**Exercise:** Your answer must hold only the lines below from the line containing "Remove the Term 'photographer' filter chip" through the line containing "Viewport: 800px width, 625px height.", each reproduced exactly.

**Recorded data:**
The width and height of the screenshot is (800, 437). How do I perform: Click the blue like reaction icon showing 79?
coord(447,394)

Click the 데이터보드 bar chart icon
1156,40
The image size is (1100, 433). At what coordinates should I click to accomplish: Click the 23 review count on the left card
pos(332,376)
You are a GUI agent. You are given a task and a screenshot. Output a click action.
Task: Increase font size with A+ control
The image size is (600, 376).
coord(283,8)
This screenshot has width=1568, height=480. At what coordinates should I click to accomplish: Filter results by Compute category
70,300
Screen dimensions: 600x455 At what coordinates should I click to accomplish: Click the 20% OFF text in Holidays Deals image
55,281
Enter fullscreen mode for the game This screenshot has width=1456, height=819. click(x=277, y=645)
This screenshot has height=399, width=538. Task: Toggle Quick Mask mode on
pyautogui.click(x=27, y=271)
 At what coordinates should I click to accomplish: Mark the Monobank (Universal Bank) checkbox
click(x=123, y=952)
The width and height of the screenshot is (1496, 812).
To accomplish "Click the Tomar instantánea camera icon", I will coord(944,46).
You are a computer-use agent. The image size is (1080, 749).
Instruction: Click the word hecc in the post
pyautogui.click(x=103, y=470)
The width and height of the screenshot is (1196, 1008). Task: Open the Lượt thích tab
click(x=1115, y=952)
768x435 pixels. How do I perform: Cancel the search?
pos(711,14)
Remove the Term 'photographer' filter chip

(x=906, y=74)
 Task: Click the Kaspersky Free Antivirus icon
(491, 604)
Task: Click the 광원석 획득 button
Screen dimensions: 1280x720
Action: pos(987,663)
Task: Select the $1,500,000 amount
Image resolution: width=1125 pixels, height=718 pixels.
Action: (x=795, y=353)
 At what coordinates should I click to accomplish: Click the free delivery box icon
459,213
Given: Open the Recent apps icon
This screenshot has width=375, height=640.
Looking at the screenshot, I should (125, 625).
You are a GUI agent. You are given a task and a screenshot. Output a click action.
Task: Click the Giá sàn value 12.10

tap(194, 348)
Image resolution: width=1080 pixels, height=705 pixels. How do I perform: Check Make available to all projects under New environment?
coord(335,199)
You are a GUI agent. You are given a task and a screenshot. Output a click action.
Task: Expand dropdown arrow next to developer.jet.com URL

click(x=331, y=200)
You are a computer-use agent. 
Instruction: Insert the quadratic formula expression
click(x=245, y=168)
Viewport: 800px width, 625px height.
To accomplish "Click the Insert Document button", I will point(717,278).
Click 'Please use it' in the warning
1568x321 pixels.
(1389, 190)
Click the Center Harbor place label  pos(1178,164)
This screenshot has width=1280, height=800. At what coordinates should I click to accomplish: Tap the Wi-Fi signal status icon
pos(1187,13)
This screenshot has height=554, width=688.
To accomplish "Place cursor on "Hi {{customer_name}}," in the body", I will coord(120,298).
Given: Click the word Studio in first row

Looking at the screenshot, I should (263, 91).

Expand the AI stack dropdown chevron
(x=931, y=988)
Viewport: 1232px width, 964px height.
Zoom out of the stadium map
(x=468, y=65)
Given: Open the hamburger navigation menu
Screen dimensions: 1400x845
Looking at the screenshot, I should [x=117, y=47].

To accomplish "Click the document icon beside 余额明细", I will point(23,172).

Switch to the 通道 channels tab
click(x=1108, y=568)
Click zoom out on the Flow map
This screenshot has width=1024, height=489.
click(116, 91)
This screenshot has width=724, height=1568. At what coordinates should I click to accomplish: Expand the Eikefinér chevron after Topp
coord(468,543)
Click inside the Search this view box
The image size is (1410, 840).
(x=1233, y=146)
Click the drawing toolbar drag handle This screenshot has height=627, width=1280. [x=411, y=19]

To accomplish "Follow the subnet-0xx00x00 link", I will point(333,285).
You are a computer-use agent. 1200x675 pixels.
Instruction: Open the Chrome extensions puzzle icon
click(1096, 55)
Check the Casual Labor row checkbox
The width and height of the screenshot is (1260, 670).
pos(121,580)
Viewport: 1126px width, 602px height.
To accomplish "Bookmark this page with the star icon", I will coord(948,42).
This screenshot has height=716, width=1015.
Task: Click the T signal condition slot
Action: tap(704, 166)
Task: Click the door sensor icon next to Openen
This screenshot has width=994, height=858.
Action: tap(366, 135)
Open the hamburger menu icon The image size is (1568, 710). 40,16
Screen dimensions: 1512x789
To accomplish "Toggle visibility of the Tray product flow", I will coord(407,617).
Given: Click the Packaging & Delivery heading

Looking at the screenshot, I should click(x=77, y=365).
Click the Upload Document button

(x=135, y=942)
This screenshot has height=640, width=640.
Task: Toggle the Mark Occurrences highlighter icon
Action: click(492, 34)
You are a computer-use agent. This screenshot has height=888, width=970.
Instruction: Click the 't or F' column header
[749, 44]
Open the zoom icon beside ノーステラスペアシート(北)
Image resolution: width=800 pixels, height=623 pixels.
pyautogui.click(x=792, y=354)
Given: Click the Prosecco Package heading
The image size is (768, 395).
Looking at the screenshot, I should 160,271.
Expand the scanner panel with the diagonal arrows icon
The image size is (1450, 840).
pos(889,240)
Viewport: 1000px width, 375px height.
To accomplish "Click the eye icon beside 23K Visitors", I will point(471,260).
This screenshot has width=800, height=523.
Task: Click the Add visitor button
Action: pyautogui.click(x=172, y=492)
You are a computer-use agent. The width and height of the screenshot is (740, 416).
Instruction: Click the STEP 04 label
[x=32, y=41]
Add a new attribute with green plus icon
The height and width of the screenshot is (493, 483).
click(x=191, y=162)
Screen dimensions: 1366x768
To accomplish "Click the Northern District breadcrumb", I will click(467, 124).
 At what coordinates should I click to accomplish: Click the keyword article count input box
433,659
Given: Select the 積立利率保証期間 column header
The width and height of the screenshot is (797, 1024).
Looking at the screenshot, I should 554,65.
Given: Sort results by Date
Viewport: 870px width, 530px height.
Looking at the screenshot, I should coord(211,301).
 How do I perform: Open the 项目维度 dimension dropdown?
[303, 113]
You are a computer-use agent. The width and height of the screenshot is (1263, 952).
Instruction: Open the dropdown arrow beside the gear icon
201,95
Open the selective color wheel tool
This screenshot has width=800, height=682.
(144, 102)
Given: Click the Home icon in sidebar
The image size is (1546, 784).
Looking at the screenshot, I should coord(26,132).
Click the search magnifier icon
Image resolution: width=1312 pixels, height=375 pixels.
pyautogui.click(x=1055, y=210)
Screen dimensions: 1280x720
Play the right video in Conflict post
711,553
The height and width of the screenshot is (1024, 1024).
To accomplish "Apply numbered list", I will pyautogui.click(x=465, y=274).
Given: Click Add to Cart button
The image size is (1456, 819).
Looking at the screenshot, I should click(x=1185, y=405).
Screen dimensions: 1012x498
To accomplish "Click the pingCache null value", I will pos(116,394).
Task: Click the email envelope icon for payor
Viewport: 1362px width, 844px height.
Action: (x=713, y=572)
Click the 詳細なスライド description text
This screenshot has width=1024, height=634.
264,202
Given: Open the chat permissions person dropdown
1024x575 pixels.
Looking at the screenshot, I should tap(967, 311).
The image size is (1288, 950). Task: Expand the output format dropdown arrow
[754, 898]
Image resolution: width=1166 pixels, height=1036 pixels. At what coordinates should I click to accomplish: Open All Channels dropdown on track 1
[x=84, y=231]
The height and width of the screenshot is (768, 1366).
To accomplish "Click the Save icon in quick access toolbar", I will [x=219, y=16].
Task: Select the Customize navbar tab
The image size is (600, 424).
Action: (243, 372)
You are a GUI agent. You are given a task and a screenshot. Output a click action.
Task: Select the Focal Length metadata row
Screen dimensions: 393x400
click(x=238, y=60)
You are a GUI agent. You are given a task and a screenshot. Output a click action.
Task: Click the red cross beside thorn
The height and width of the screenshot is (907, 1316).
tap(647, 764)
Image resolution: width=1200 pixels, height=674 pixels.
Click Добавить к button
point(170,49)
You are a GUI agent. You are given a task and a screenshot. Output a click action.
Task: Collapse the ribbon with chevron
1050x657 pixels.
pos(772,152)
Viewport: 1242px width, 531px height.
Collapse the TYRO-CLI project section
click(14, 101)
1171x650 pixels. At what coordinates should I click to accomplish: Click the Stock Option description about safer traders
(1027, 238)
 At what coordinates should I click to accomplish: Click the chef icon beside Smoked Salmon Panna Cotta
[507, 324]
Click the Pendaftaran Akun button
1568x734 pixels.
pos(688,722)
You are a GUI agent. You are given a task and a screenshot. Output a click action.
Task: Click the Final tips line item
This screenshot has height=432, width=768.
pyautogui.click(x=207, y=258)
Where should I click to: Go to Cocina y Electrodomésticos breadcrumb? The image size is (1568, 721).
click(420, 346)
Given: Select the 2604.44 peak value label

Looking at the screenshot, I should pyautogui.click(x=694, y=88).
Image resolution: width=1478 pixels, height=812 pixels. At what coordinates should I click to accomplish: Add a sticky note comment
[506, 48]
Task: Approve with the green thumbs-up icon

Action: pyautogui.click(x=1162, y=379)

**Written response:**
Remove the Term 'photographer' filter chip

(x=906, y=74)
 Task: Click the Kaspersky Free Antivirus icon
(491, 604)
Task: Click the 광원석 획득 button
Screen dimensions: 1280x720
Action: pos(987,663)
Task: Select the $1,500,000 amount
Image resolution: width=1125 pixels, height=718 pixels.
Action: (x=795, y=353)
 At what coordinates should I click to accomplish: Click the free delivery box icon
459,213
Given: Open the Recent apps icon
This screenshot has width=375, height=640.
Looking at the screenshot, I should (125, 625).
You are a GUI agent. You are given a task and a screenshot. Output a click action.
Task: Click the Giá sàn value 12.10

tap(194, 348)
Image resolution: width=1080 pixels, height=705 pixels. How do I perform: Check Make available to all projects under New environment?
coord(335,199)
You are a GUI agent. You are given a task and a screenshot. Output a click action.
Task: Expand dropdown arrow next to developer.jet.com URL

click(x=331, y=200)
You are a computer-use agent. 
Instruction: Insert the quadratic formula expression
click(x=245, y=168)
Viewport: 800px width, 625px height.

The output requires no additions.